Artificial Intelligence Chatbots Answers’ Accuracy on Professional Voice Patients Education
Introduction/Objective: Artificial intelligence (AI) is everywhere. It is a fact that every health professional needs to know how to deal, how to judge and how to instruct patients on how to use AI tools. Patients often use chatbots that use large language models to generate answers to daily questions. Some use these tools to answer health questions as well. Regarding professional voice users, little is known how accurate the answers given by chatbots are. The goal of this study was to rate answers given by chatbots on daily questions common to this specific type of patients on different levels of criteria.

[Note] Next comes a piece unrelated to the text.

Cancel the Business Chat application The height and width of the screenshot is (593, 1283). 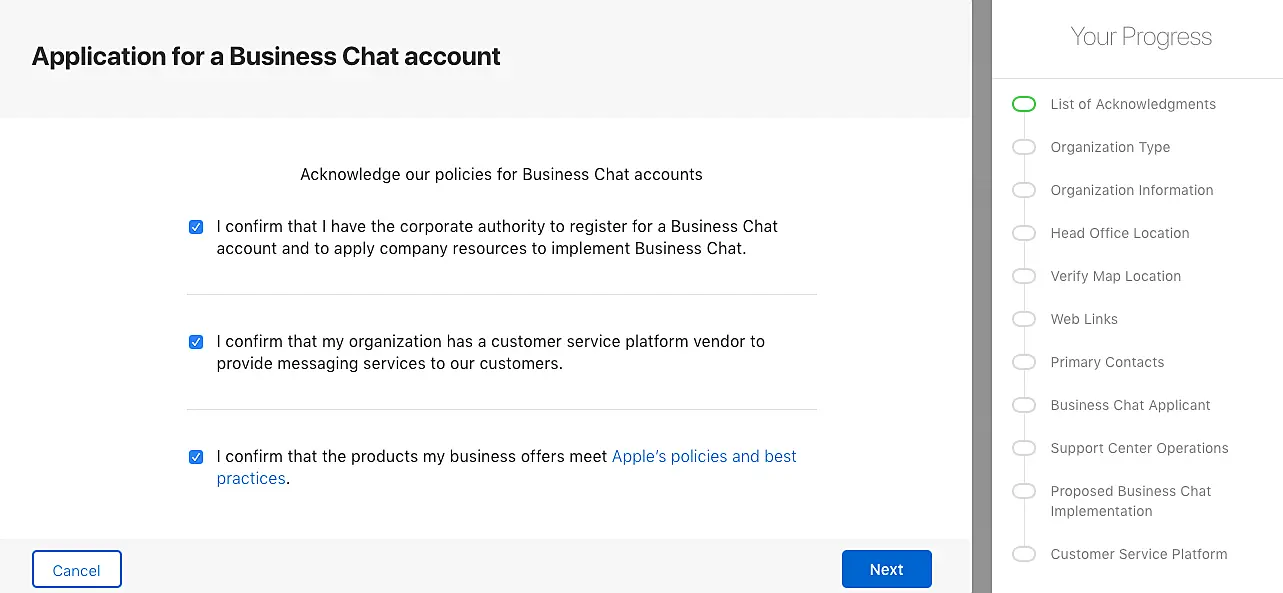(77, 570)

Methods: Three different AI Chatbots were used (Gemini, Claude and ChatGPT). Eleven questions were developed based on the knowledge of the authors considering daily concerns on professional voice. The answer to each question was recorded, and one file was generated for each model. Two raters (one fellowship trained laryngologist and one speech language pathologist, both with more than 20 years of experience on professional voice care) blindly rated the 11 answers based on precision, detail, safety and adequacy to patient knowledge. The ratings varied from 1-5 Linkert scale, 5 being the highest and better score. Descriptive and statistical analysis were performed.
Results: The mean overall score regarding the three chatbots was 3.5 (SD 1.32), between neutral and agree. Claude had the highest score compared to ChatGPT and Gemini, with a mean overall score of 4.5 (SD 1), ChatGPT had the lowest score, with a mean score of 2.6 (neutral and disagree) (SD 1.1). The highest scores from all models regarding the criteria were related to precision (mean 3.7, SD 1.20) and how precise the answer was (mean 3.7, SD 1.4). Kruskal-wallis test proved that the difference between the three platforms was robust (p=0.0001) and the difference between each pair of platforms was significant as well (p>0.0001).
Conclusion: Among the three chatbots analyzed, Claude was considered the best model when precision, detail, safety and adequacy to patients’ knowledge. It is important to guide patients regarding questions and how and when to use AI to guide them through health questions.